Mayor Rahm Emanuel on Monday defended his decision to take, what some political observers view as a victory lap after the seven-day strike by Chicago teachers--by starring in commercials bankrolled by the same group that ripped the teachers before and during the strike.
Since the huge television buy was financed by Education Reform Now Advoacy, a group that the Chicago Teachers Union views as anti-union, the mayor was asked what message he was trying to send to Chicago teachers.
"First of all, it was a message to the city. A group asked me and I said yes because, what were some of the big things that were accomplished?...I wanted to explain to an entire city that went through an experience" precisely what was achieved, Emanuel said.
"One, our kids are no longer gonna be dead-last when it comes to time in school...That day is over.....For the kids who entered first-grade this year, by the time they graduate, they get 2.5 more years of education than they would have otherwise....Second, we're gonna continue to give parents choice....Third, now, principals have the ability to design their team, the ability to design their time, which means we have the ability to demand accountability in the system" while also establishing an evaluation system to make certain "the best teachers are in the classroom."
Education Reform Now Advocacy is part of Democrats for Education Reform, or DFER, a private, pro-charter lobbying group founded by New York hedge fund advisers, many of whom also serve on boards of charter schools.
They've sponsored ads throughout the past year ¬- radio spots last summer featuring two women talking on a bus about the possible strike. And as soon as teachers walked out, they ran ads - consisting of Chicago Sun-Times and Chicago Tribune editorials - telling teachers to end it.
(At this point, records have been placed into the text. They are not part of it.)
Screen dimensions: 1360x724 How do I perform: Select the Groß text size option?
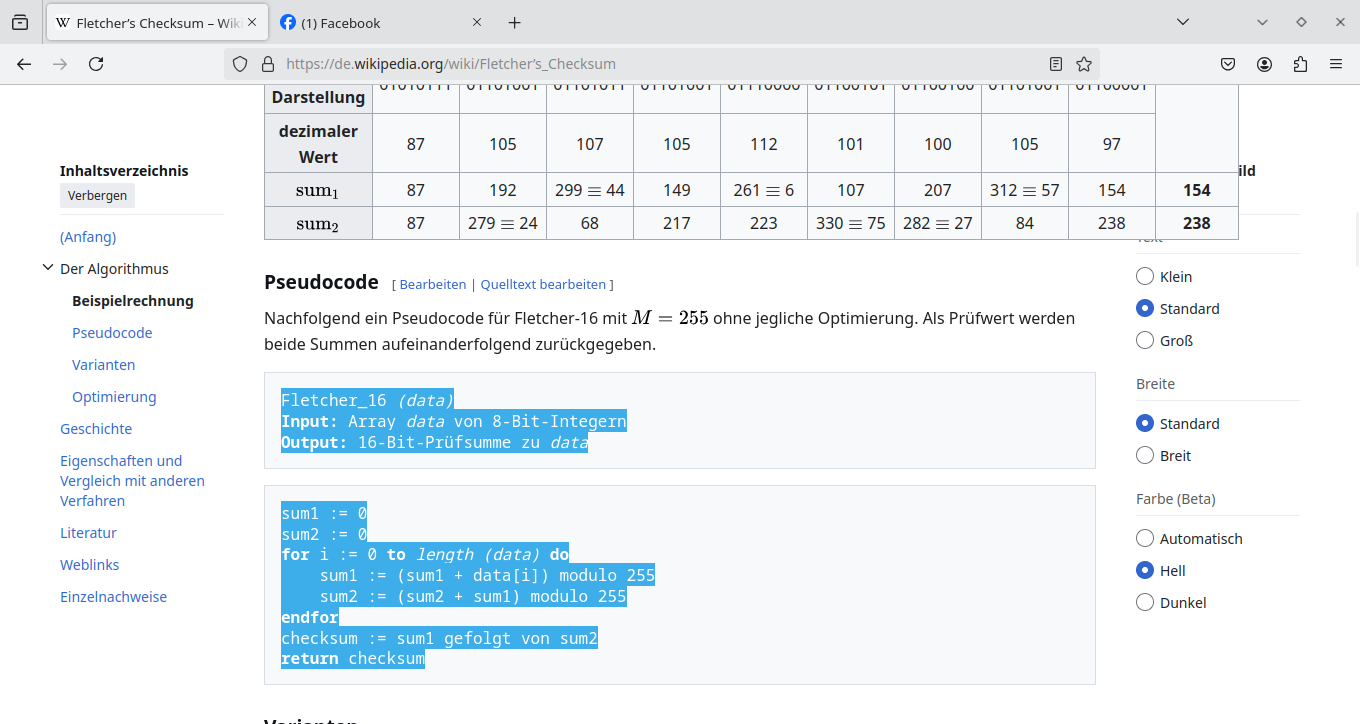(x=1144, y=340)
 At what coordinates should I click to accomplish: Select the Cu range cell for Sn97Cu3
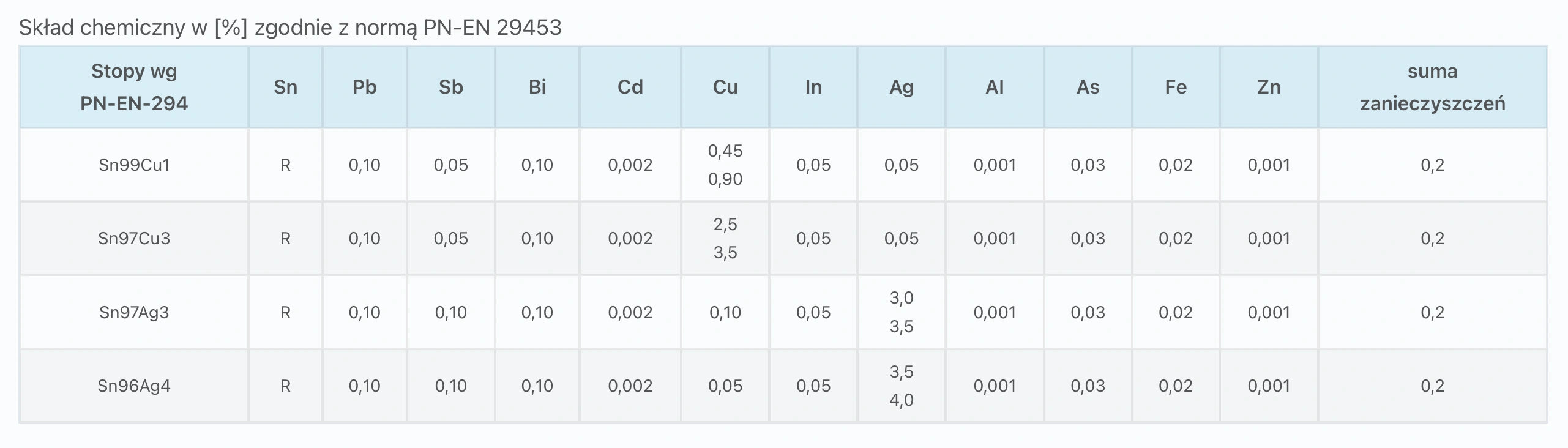[x=725, y=238]
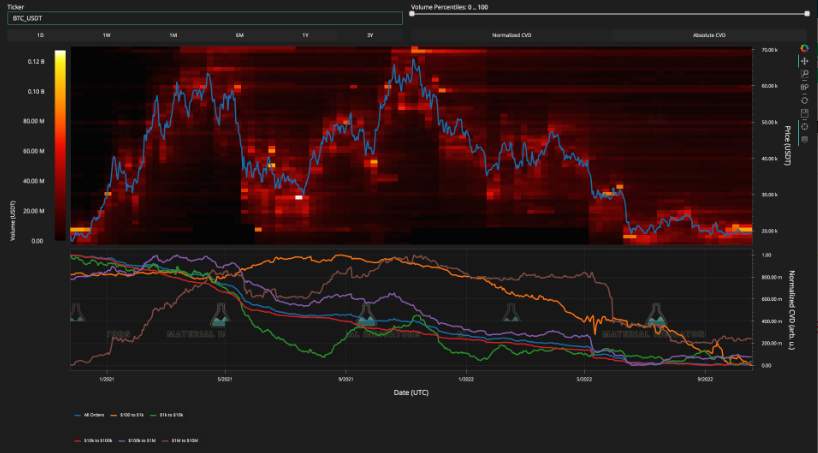The width and height of the screenshot is (818, 453).
Task: Toggle the $1M to $10M legend entry
Action: tap(179, 441)
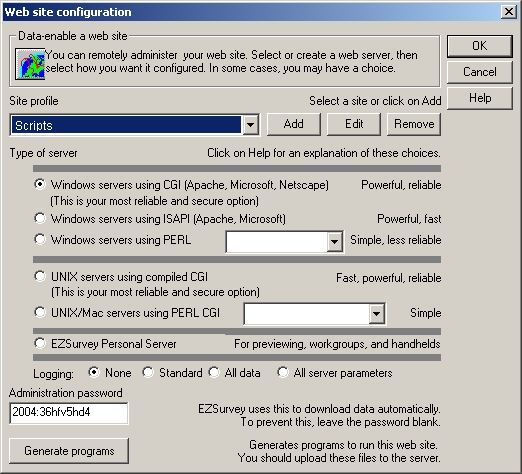
Task: Select Windows servers using CGI option
Action: pos(40,184)
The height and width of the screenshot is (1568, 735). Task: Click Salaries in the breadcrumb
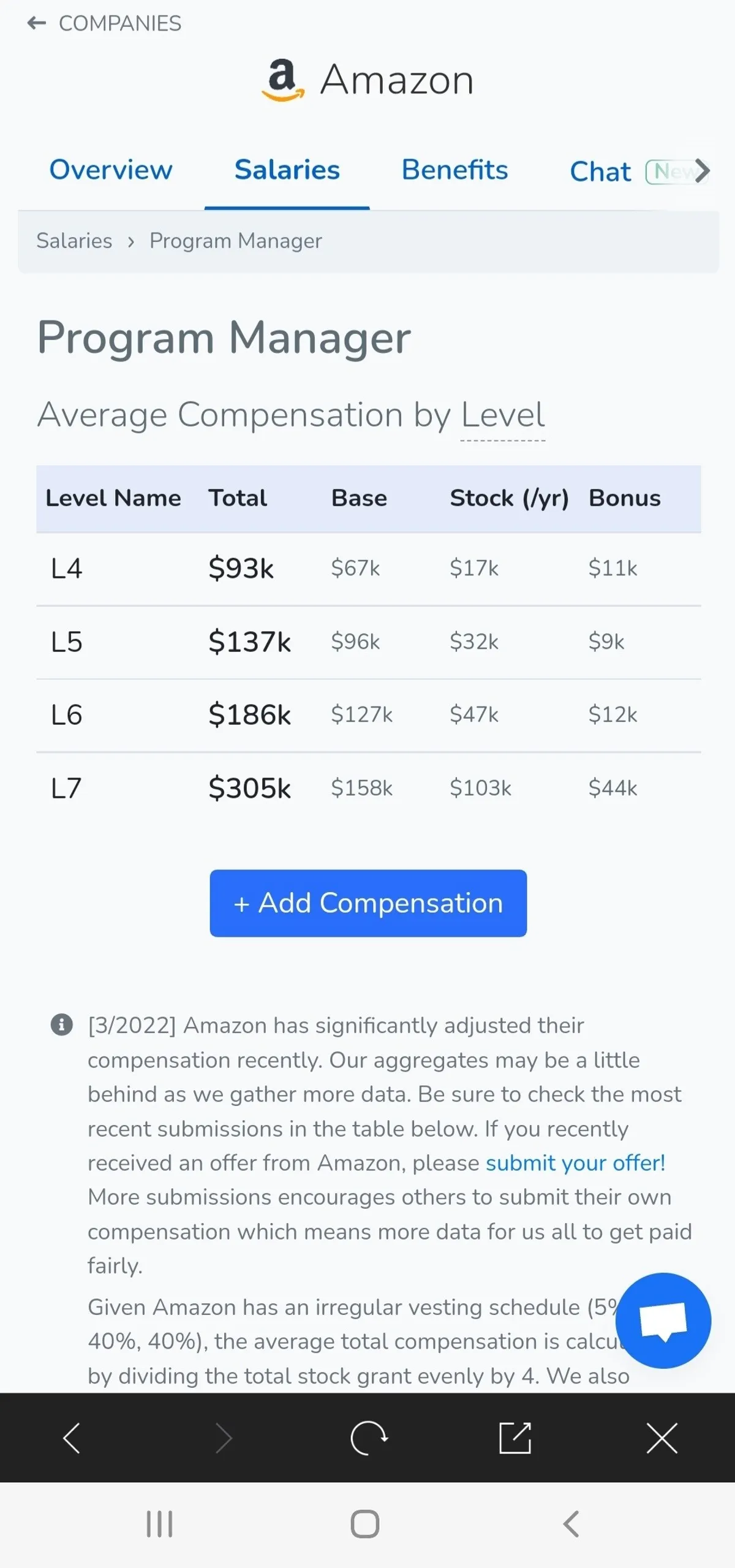click(x=74, y=241)
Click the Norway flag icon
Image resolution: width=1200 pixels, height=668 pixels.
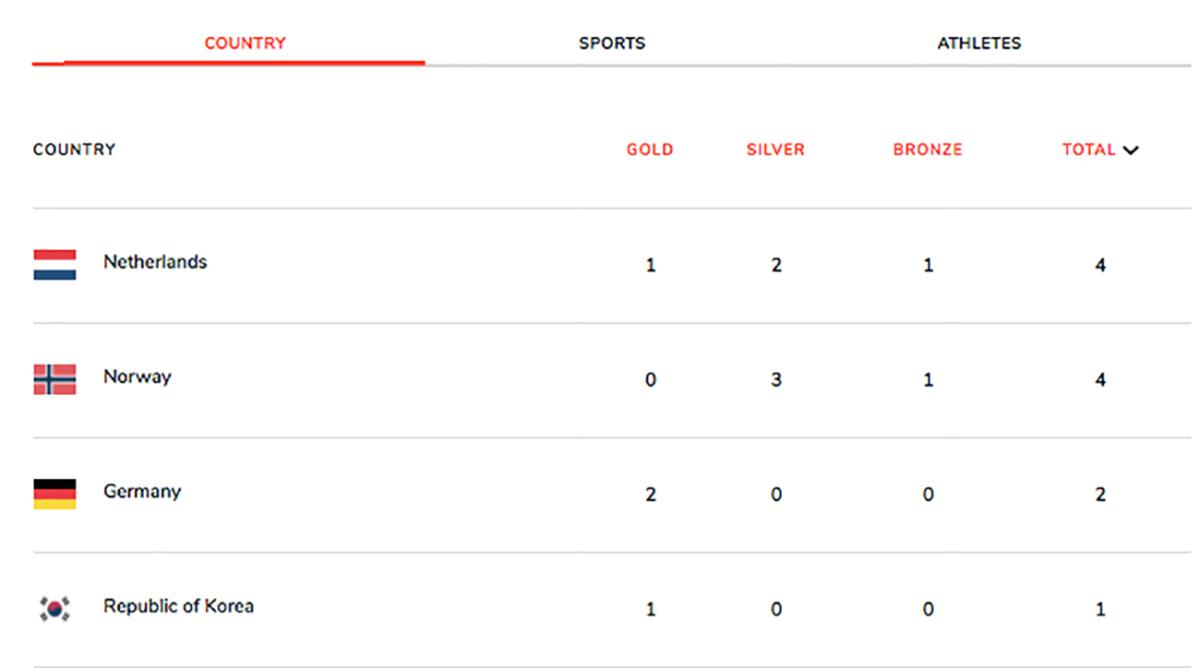(55, 380)
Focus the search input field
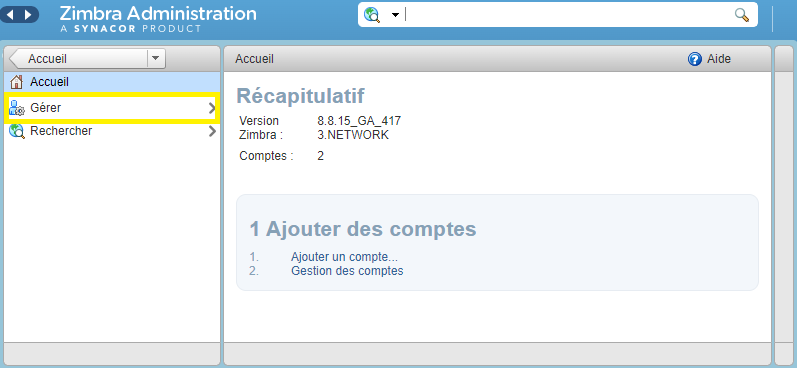 click(x=568, y=15)

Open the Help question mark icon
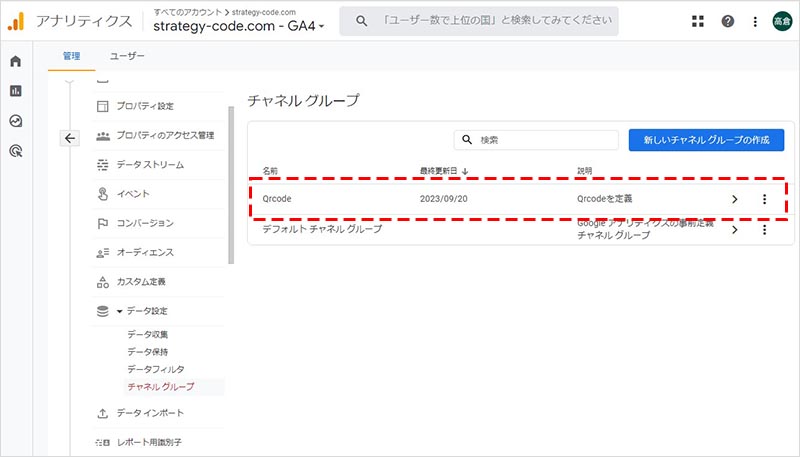tap(727, 21)
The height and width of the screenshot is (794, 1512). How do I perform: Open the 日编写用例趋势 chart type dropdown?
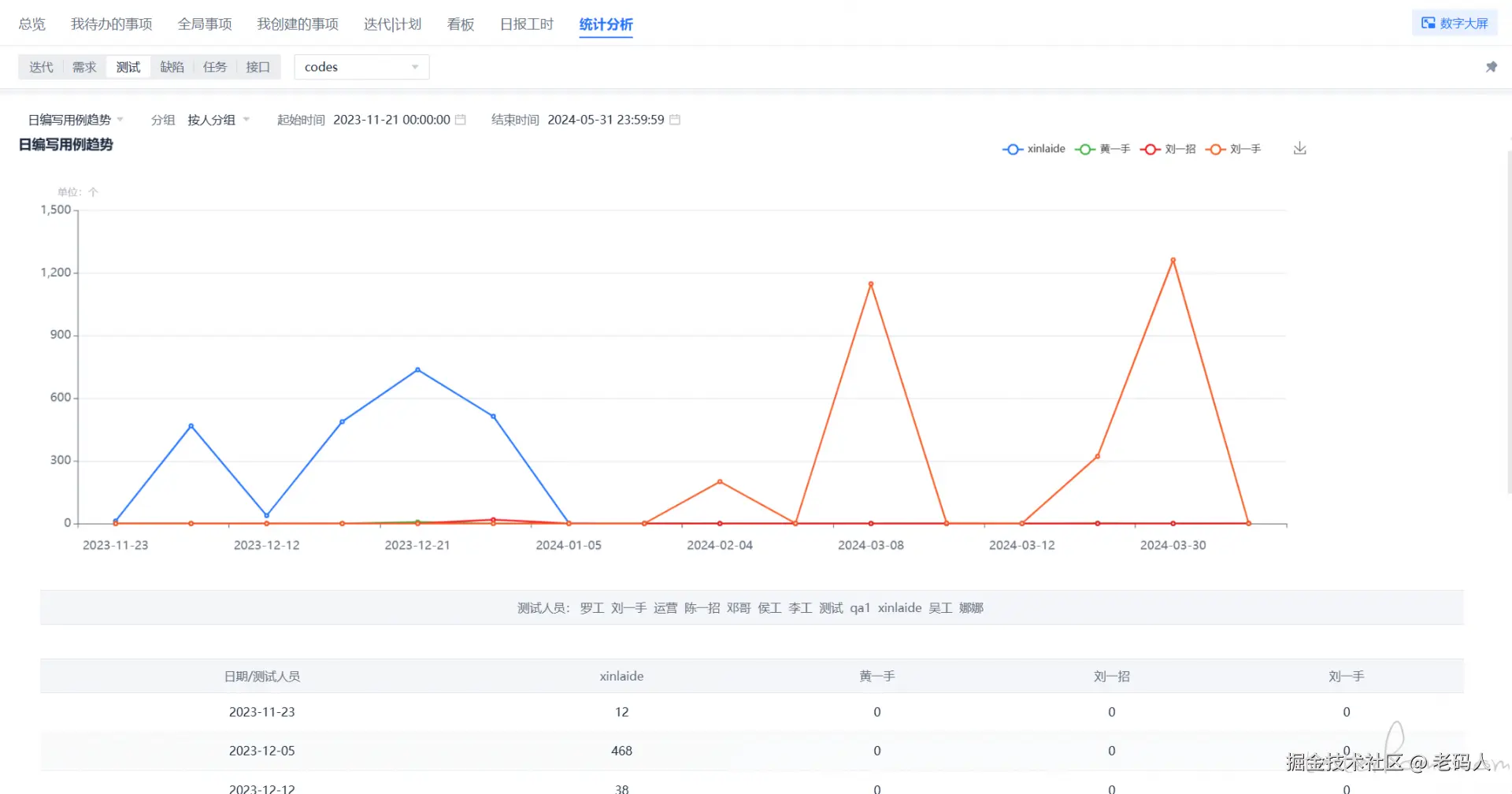pos(76,120)
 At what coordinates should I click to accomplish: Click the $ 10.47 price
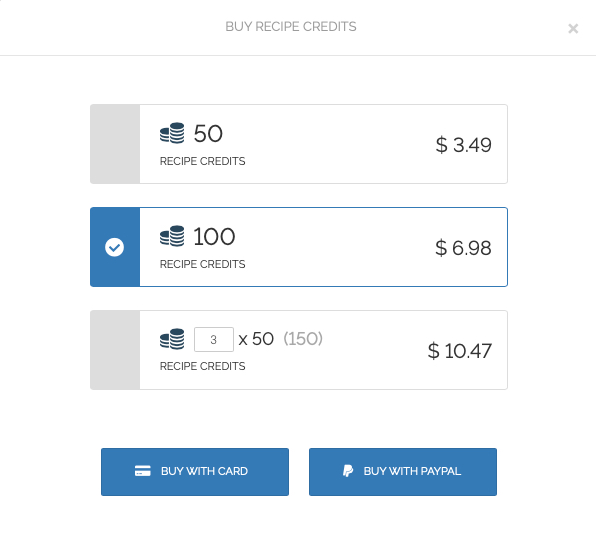(x=460, y=350)
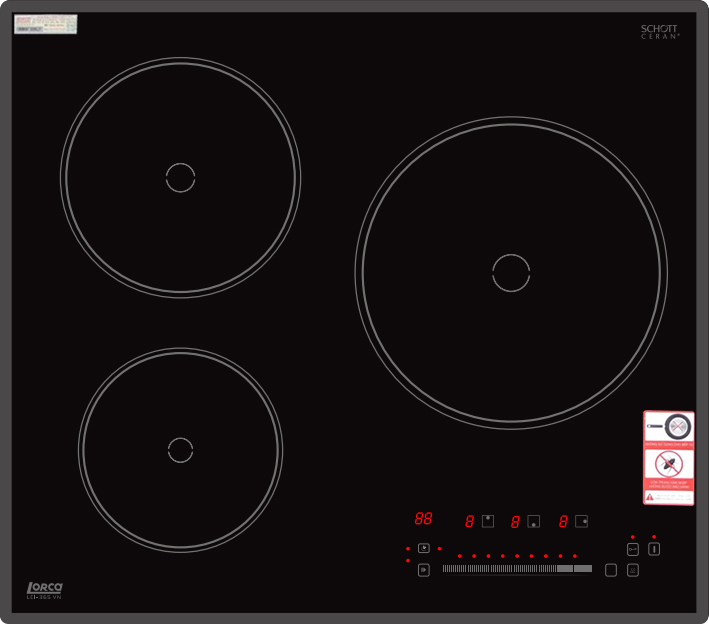The image size is (709, 624).
Task: Tap the play/pause button below timer
Action: click(424, 570)

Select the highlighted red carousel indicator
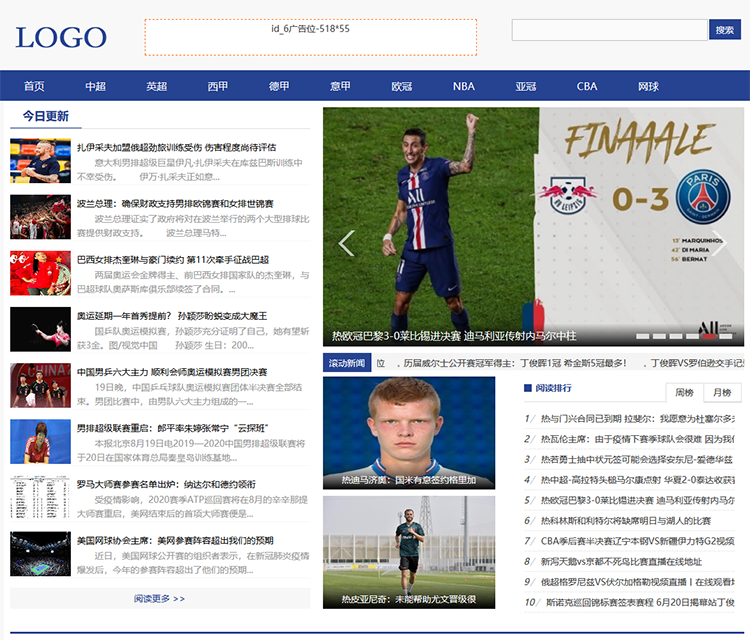(707, 336)
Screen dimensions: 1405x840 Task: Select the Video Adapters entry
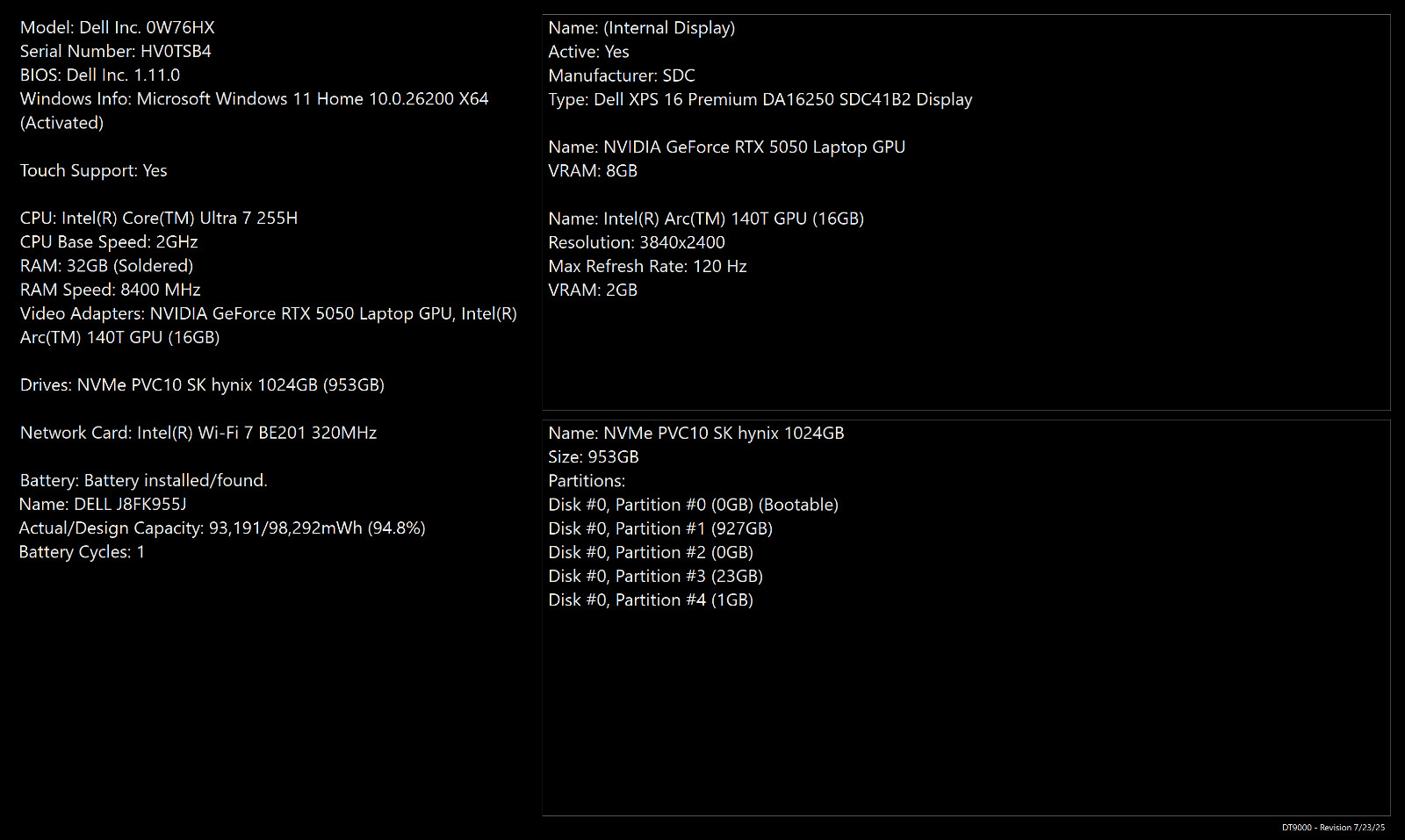[x=269, y=325]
The commercials starring Emanuel have the look and feel of a victory lap, but City Hall has insisted that was not the mayor's intent, nor does the large media buy preclude a better relationship going forward between the mayor and CTU President Karen Lewis.
"[School Board President] David Vitale has been speaking with Karen Lewis regularly, and they're discussing a time when everyone can meet," including the mayor, Emanuel's communication's director Sarah Hamilton told the Sun-Times last week.
Asked about the mayor's commercial last week, Lewis couldn't resist a jab at Emanuel, with whom she has had a difficult relationship.
"Wouldn't it be nice if they spent the money on school and nurses and social workers?" she said Thursday.
Asked to characterize the ad, Lewis said, "I think it's Rahm. It says a lot about him."
Robert Bruno, an educational labor professor at the University of Illinois, has said conciliatory private messages are more typical after a strike than self-congratulatory commercials.
"That's really not normal," Bruno said. Typically after labor negotiations contentious enough to end in a strike, the parties "step back from the confrontation and they make plans for how they're going to live together."
If they go on TV, they normally do something "in a joint fashion, because that's what people want to hear."